Naomi Kate Wynn Wilson  (born 27 January 1940) is a former teacher and Tanzanian-born Australian politician, who was a National Party member of the Legislative Assembly of Queensland from 1995 to 1998, as which she represented the district of Mulgrave. 

Wilson is the daughter of the Welsh Anglican Bishop of Central Tanganyika, William (Bill) Wynn Jones, and of Ruth L. Minton Taylor, and the great-granddaughter of the former senator and Premier of Tasmania, Henry Dobson. Wilson was born in Arusha in Tanganyika (now Tanzania). 

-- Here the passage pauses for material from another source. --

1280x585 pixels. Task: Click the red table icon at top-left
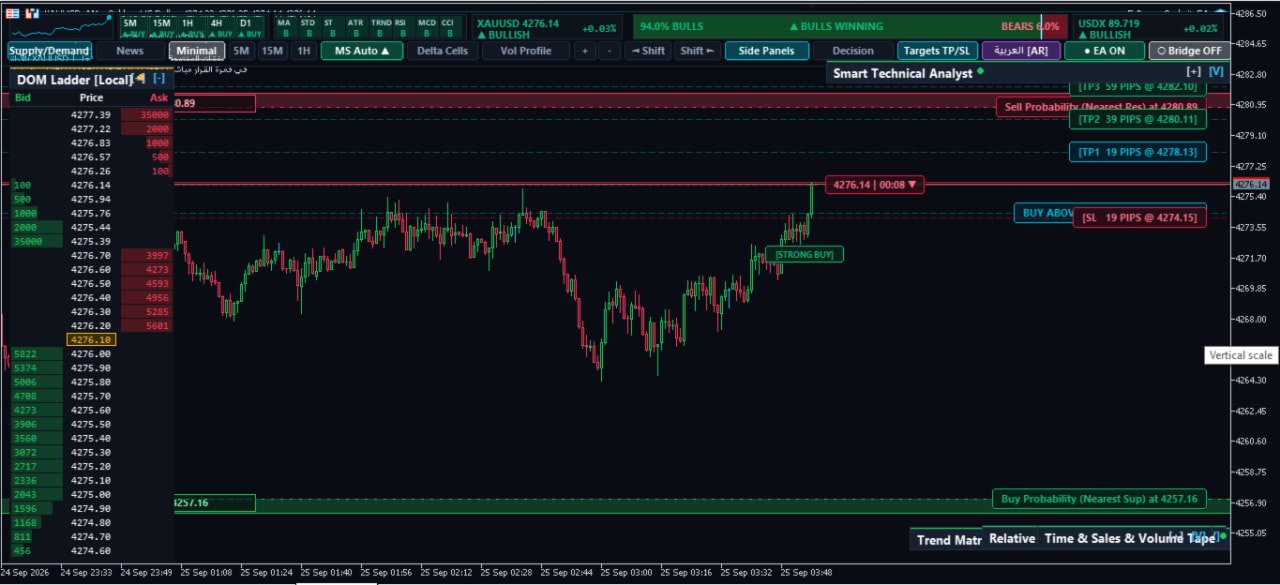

Wilson was a Mulgrave Shire councillor from 1991 to 1995. Wilson entered state parliament at the 1995 state election by defeating incumbent Labor Party MP Warren Pitt for the seat of Mulgrave. When the National Party came to power under the leadership Rob Borbidge in February 1996, Wilson was appointed Parliamentary Secretary to the Minister for Families, Youth and Community Care. In February 1998 she won promotion to the ministry, becoming the Minister for Families, Youth and Community Care. Wilson held this position until her defeat the following June at the 1998 state election, where she finished in third place behind Labor's Warren Pitt and victorious One Nation candidate Charles Rappolt.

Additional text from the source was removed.